Come ti è nata questa idea? Come gliel’hai proposta? Lei come ti ha risposto?

«Lei mi ha risposto piangendo, fondamentalmente. Piangendo tantissimo. Però io avevo il brano cantato interamente da me, io e mia mamma eravamo in macchina, pioveva tantissimo, quel giorno dovevamo fare quasi un’oretta di macchina, stavamo ascoltando le demo, e dissi: “Te lo ricordi questo pezzo qua? Lo vuoi fare con me?”. Lei iniziò a piangere quando gli dissi questa cosa, però non aveva capito che la roba usciva, non l’aveva capito. E gliela buttai lì e lei “Va bene, facciamola”. Arrivò il giorno che le chiesi di venire in studio, le dissi “Preparati, domani andiamo in studio”, mi rispose “Ma che devo fare in studio?”, “Mamma, dobbiamo registrare il pezzo”, e lei: “Ah, quindi non era per te? È per il disco? Quindi tu veramente mi vuoi mettere nel disco?”. E riesplose a piangere. Non aveva capito che io volessi metterla come featuring ufficiale nel disco».
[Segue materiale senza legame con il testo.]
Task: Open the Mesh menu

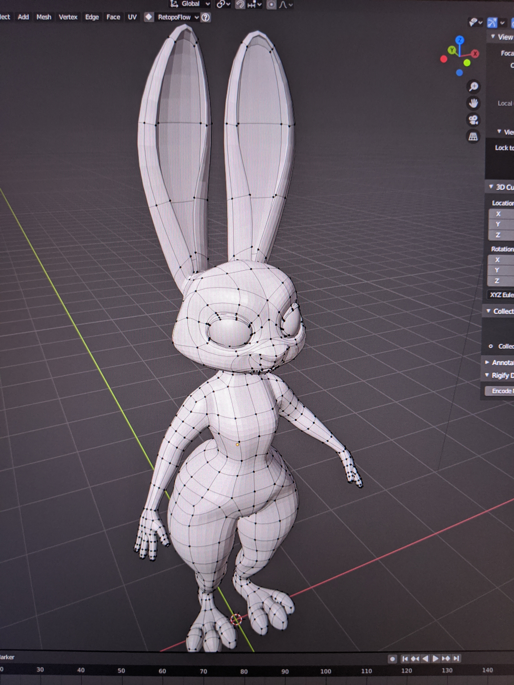Action: [x=44, y=17]
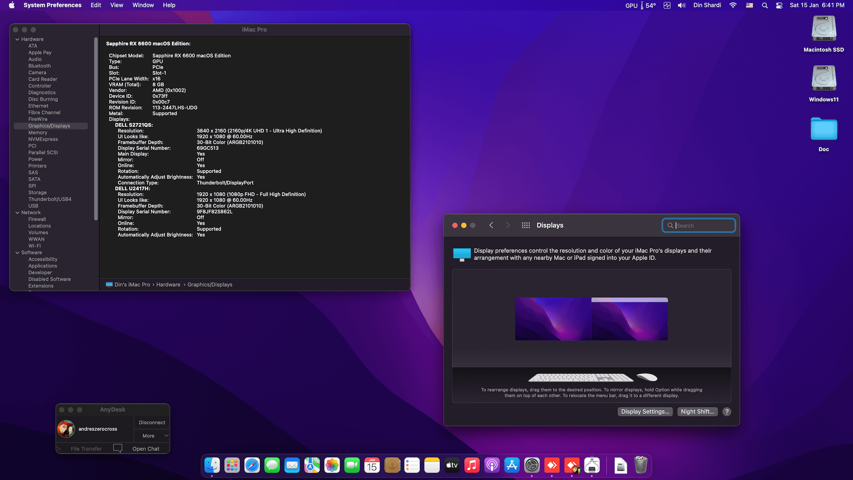Screen dimensions: 853x480
Task: Click the Wi-Fi status icon
Action: click(x=733, y=5)
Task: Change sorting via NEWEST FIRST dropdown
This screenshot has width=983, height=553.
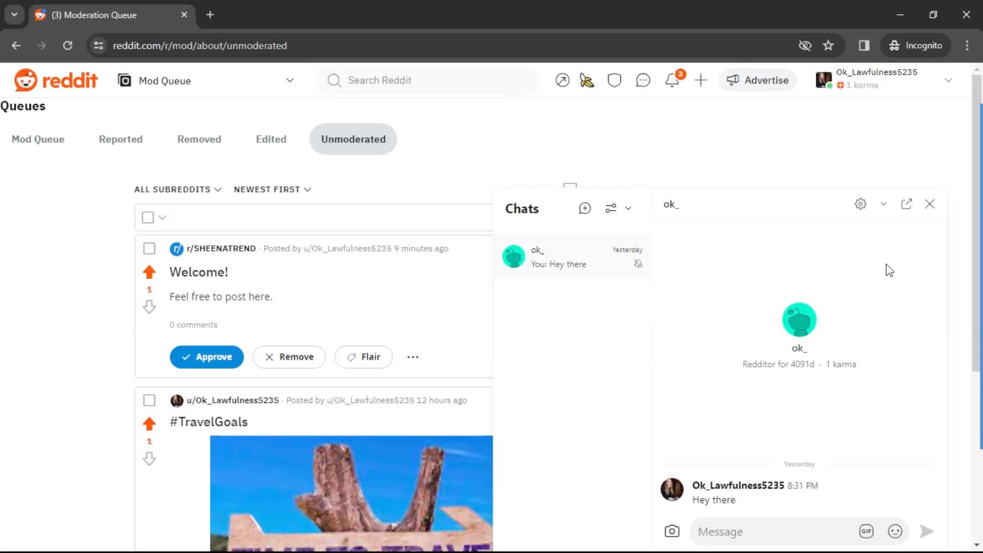Action: coord(272,189)
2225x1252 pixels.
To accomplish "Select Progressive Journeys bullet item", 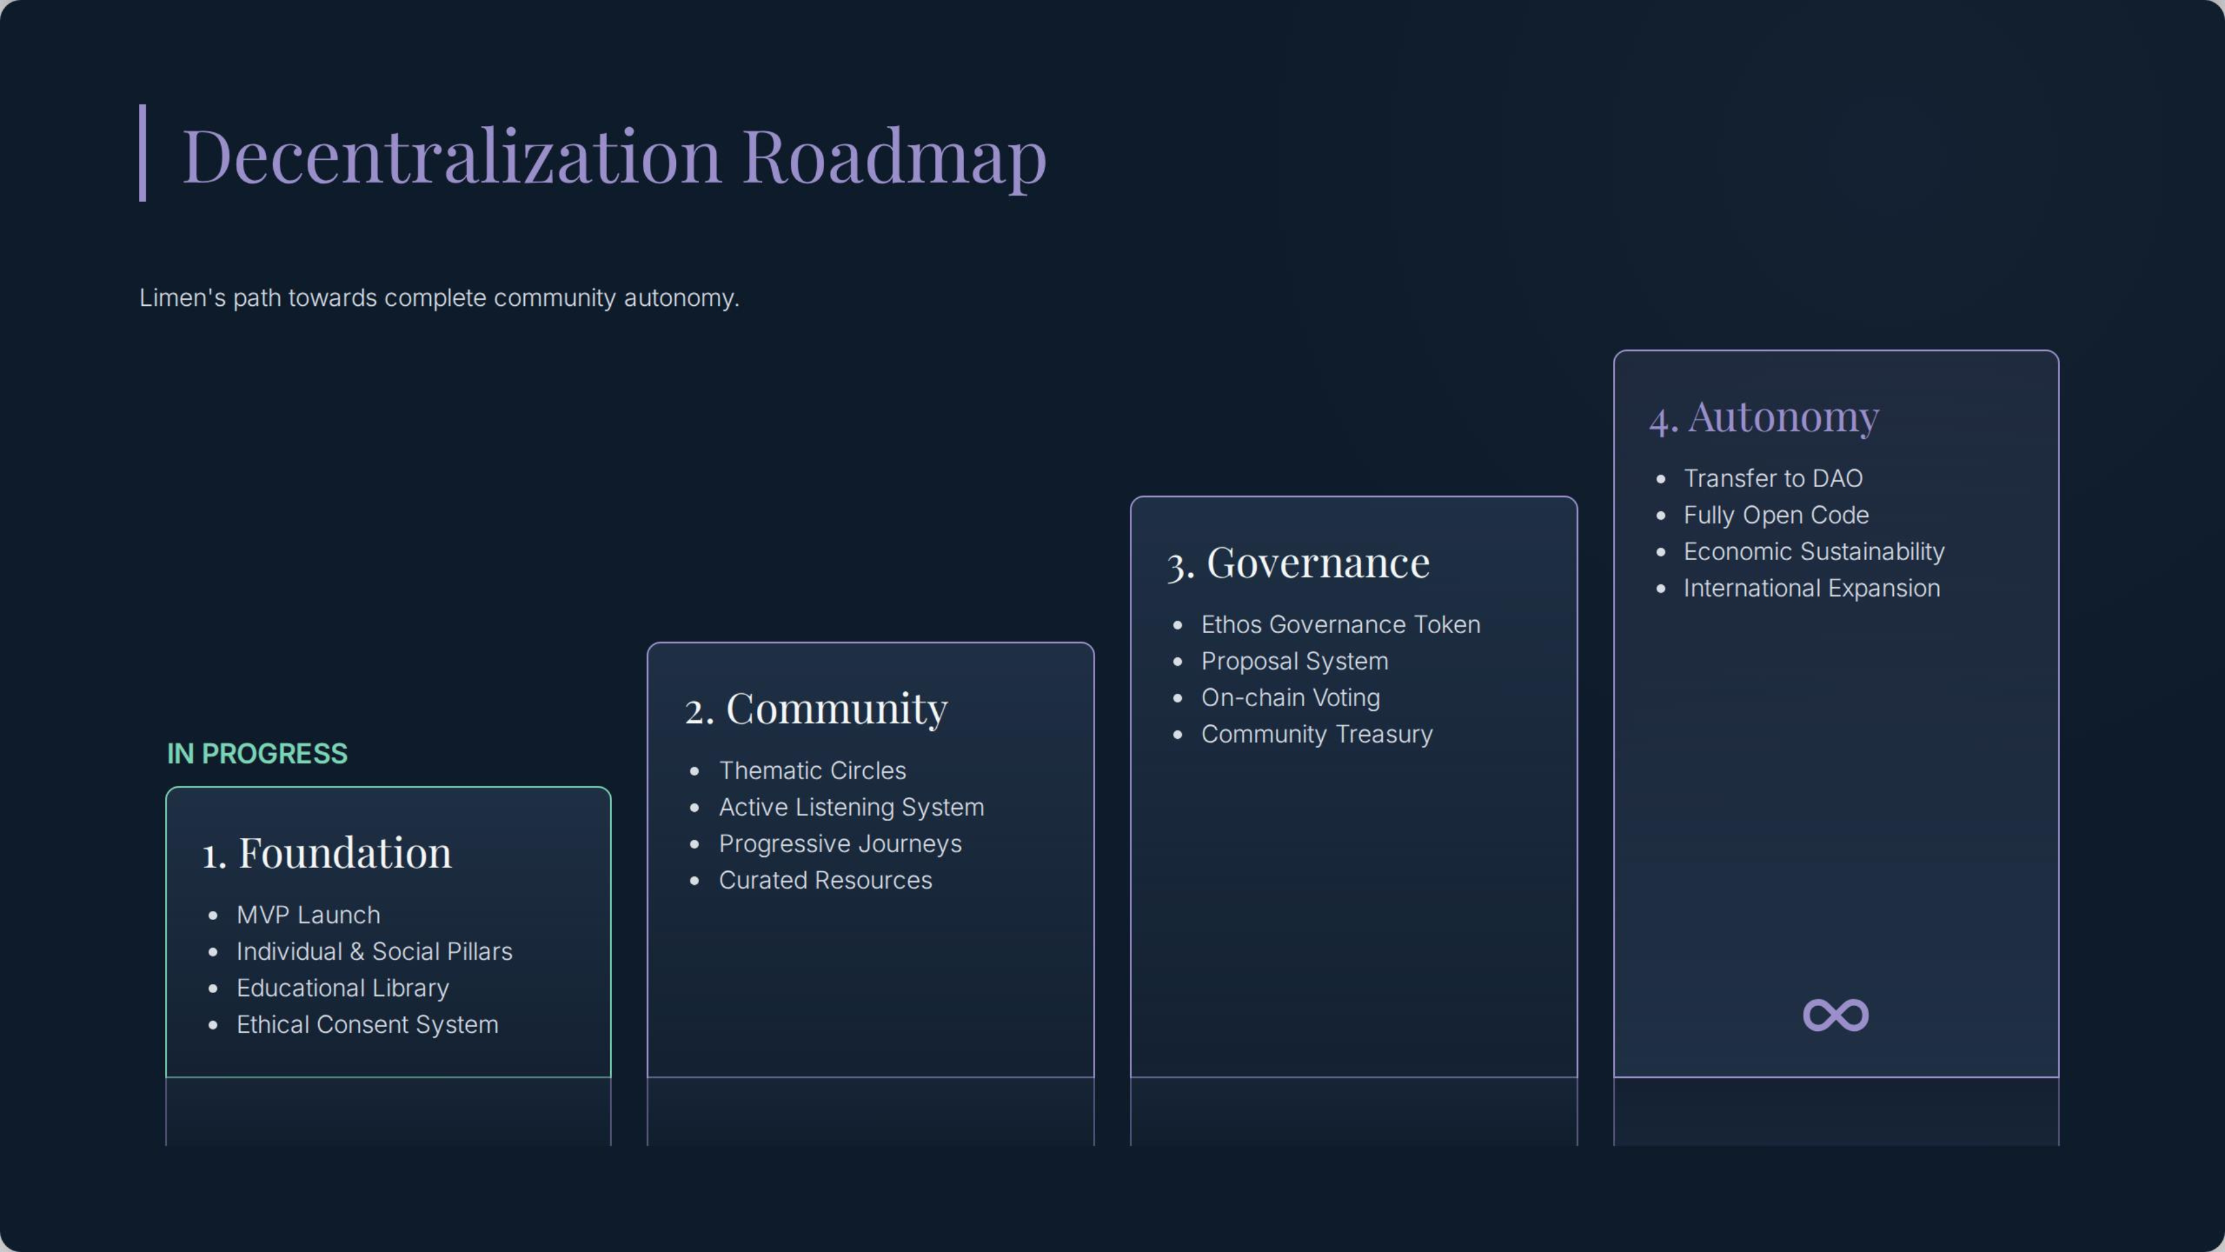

Quanto è importante il successo per te?

«Guarda, dovrei darti la solita risposta, dovrei fare il fenomeno e dirti “Niente!”, però in realtà ci penso, ci credo nel successo, credo che arrivati a questo punto sia veramente importante, più che altro, arrivare alle persone. Per me il successo è quello: riuscire ad arrivare alle persone, perché poi per le persone il successo è la casa bella, la macchina bella, i numeri, i soldi…va bene tutto, ci piace, i soldi piacciono a tutti, bello. Però per me il vero successo è quando tu riempi un palazzetto di persone che veramente stanno lì, hanno comprato un biglietto, per venire a sentire la tua arte dal vivo. Quando arriveremo a quello forse ti potrò dire che ce la stiamo facendo. Per me è tutto ancora lì, tutto ancora da raccogliere, quindi… andare!».

Cosa ti piacerebbe che rimanesse di questo disco in chi lo ascolta?

«Spero che si senta meno solo. Questa è la cosa che vorrei che rimanesse di questo disco, perché è quello che è successo a me».